Copy the records below word for word, starting at the line that contains "At what (x,y)" and stopping after the line that contains "The height and".

Segment Start: Listed records

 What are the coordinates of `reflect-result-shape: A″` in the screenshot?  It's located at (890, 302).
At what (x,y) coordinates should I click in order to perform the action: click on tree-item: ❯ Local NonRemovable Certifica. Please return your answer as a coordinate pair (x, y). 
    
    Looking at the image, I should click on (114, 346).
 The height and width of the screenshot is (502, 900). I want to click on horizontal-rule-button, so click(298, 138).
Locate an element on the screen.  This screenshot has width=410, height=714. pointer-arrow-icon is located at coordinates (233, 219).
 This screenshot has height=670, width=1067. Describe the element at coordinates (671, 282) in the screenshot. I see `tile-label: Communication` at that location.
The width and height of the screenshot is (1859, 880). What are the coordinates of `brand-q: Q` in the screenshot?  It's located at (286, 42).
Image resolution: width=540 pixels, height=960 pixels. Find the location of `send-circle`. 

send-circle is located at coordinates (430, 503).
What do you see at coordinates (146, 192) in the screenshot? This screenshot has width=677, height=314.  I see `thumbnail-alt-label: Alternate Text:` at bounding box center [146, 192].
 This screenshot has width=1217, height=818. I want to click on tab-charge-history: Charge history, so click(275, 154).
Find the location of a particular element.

Segment End: Listed records

● **Written answer**
At what (x,y) coordinates should I click in order to perform the action: click on tree-item: ❯ Local NonRemovable Certifica. Please return your answer as a coordinate pair (x, y). 
    
    Looking at the image, I should click on (114, 346).
 The height and width of the screenshot is (502, 900). I want to click on horizontal-rule-button, so click(298, 138).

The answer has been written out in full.